CIO — FedEx and UPS are always seeking a competitive edge over one another. And as the two companies are encroaching on each other’s primary businesses (UPS on overnight delivery and FedEx on ground delivery), they are concurrently stepping up their wireless deployments as well. The reason: operational efficiency?a critical business requirement aimed at shaving costs, increasing reach and doing more with the same resources.
Their approaches to deploying wireless technologies over the past 15 years have been markedly different?FedEx has led the way with cutting-edge applications, while UPS has been slower and more deliberate. UPS refreshes its technology base roughly every five to seven years, when it rolls out a unified system in stages that it synchronizes with the life span of the older system. FedEx deploys new technologies as soon as it can justify the cost and demonstrate improved efficiencies and customer benefit. But the goal is the same for both companies: to utilize next-generation wireless technologies in order to better manage the delivery of millions of packages that flow through dozens of sorting facilities every day. "FedEx is in a startup way, while UPS is fairly staid," says Kevin Tynan, a senior equity analyst at Argus Research. "They have two different ways of ending up at essentially the same point." Recently, these two pioneers in wireless applications utilization have increased their use of off-the-shelf solutions. The two companies are exploiting new wireless technologies in their differing attempts at aiding the two main components of their operations: pickup/delivery and packaging/sorting. Both are also looking ahead to potential applications of radio frequency identification and GPS wireless technologies (see "New Technologies Hit Mainstream," Page 30).
The Wireless Advantage
UPS and FedEx have used various forms of wireless technology since the late 1980s, usually proprietary processes developed with vendors. But in recent years, both have switched to standards-based technologies such as 802.11b wireless LANs, Bluetooth short-range wireless links and general packet radio service (GPRS) cellular networks that provide lower development and maintenance costs, greater throughput and security, and lower acquisition and deployment costs.

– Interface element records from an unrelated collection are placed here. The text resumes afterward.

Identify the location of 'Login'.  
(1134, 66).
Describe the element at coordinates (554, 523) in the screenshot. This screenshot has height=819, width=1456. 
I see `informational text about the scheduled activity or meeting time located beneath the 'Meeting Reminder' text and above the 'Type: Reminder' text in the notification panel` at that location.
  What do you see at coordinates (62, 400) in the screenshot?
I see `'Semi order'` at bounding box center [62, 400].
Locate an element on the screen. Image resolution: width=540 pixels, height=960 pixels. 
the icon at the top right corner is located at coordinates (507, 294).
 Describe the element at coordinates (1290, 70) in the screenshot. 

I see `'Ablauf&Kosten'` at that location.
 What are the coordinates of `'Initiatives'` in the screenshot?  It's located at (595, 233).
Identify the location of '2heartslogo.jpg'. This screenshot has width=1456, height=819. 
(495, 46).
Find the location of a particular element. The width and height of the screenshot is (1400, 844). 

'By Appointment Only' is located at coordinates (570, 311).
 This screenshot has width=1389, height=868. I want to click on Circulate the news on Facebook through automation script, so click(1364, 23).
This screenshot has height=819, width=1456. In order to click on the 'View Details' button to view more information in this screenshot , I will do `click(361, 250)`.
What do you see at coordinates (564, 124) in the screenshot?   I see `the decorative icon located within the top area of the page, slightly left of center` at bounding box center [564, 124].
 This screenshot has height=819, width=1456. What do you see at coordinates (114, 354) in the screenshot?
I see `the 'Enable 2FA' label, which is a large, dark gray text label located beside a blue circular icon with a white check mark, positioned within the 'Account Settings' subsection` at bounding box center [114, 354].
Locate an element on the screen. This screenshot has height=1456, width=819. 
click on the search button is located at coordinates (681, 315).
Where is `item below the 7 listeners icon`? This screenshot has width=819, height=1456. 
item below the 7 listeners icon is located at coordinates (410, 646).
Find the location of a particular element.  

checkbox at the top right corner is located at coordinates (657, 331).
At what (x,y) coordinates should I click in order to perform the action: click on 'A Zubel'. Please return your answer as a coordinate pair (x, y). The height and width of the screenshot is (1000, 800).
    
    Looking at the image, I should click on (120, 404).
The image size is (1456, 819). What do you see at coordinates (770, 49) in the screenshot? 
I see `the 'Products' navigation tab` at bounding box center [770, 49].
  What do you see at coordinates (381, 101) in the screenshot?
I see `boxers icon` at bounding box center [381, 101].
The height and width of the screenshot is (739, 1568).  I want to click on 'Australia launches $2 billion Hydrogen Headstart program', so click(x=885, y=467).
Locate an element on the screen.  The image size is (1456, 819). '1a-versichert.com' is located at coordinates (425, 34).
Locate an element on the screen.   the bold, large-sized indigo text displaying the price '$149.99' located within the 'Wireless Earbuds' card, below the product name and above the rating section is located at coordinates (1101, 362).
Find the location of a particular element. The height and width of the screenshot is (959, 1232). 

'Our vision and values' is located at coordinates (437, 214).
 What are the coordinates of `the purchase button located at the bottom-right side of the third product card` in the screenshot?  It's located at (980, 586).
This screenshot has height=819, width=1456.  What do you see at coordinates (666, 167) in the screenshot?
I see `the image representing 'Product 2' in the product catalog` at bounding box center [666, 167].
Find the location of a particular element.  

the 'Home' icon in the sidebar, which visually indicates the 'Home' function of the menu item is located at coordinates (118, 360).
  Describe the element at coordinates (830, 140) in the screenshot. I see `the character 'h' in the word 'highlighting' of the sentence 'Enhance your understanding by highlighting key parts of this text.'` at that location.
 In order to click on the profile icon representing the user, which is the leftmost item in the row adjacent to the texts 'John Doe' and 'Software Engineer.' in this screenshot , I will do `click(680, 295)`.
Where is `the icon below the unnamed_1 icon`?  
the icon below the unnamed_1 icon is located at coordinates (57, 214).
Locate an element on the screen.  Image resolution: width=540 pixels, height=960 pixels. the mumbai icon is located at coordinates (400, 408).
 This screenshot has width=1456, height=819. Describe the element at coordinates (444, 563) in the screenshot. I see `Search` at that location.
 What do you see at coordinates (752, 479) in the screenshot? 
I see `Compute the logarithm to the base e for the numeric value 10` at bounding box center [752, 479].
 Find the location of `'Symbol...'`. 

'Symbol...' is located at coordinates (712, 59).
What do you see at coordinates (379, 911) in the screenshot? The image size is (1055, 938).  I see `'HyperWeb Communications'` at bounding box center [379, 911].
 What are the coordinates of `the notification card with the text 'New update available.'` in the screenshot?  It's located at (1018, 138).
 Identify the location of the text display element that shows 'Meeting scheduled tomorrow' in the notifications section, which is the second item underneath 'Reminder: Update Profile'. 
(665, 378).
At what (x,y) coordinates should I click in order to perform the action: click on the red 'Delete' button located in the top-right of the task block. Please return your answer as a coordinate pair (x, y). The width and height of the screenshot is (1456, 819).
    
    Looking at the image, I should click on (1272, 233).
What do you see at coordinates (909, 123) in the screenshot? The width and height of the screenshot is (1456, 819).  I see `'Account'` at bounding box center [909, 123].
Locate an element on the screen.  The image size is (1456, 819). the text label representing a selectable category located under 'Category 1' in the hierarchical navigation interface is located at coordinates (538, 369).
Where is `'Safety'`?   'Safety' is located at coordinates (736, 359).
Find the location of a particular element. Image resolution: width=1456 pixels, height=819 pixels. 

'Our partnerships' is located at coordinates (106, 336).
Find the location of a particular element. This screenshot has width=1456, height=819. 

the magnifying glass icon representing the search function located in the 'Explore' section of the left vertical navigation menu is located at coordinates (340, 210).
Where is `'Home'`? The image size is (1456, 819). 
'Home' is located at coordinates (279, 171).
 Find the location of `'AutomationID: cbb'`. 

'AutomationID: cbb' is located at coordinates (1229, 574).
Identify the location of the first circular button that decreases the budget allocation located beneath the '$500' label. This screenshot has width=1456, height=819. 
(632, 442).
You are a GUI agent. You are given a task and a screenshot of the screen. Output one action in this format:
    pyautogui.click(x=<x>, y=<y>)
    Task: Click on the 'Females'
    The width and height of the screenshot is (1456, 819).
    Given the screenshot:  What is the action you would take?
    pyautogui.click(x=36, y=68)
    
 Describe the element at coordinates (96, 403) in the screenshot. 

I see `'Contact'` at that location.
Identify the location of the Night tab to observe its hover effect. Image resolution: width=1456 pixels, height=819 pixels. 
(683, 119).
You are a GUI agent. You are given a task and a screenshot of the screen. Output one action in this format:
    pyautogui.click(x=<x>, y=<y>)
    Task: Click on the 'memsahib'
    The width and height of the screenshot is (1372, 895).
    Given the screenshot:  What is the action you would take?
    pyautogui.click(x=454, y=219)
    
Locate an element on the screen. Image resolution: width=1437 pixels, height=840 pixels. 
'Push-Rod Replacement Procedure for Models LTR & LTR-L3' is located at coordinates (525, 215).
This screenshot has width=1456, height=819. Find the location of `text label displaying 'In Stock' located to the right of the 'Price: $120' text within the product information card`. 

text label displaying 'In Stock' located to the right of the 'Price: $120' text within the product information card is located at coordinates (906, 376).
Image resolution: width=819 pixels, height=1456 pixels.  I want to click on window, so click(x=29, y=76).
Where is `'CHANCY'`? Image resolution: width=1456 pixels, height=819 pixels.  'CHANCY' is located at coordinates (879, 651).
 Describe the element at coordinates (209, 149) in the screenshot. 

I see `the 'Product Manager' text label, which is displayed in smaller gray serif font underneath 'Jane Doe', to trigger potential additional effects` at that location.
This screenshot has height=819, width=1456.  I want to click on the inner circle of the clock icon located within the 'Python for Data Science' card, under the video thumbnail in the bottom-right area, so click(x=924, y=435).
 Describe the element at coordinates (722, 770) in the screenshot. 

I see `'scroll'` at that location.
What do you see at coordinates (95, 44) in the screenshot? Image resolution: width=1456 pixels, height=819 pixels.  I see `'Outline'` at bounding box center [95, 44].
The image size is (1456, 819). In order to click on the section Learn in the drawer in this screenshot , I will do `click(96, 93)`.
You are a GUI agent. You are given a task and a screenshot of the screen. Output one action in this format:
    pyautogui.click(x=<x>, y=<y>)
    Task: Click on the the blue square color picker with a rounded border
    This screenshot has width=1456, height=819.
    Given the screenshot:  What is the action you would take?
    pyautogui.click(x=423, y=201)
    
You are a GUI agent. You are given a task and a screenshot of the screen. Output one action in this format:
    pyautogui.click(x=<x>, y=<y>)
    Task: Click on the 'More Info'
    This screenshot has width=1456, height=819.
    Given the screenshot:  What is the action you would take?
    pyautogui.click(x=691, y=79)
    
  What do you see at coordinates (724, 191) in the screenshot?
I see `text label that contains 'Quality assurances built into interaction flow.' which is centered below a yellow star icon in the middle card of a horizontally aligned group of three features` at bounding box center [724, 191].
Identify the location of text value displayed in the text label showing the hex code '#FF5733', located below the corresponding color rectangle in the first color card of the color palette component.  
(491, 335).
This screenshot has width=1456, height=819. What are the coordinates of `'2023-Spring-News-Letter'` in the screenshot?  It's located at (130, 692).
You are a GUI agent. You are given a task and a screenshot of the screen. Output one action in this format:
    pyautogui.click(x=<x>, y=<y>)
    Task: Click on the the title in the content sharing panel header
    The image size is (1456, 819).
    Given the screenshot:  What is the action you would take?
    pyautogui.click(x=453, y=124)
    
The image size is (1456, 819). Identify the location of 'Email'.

"Wireless data connectivity is something we’ve done for many years. But we had to provide our own bandwidth and we had to develop technology to manage it. Now that commercial products are out there, we have alternatives," says FedEx Executive Vice President and CIO Rob Carter. But as with their overall approaches to technology, the companies’ wireless strategies differ. "You only have a six-month advantage in this industry. The technology is not a secret, it’s what you do with it," says UPS Senior Vice President and CIO Ken Lacy.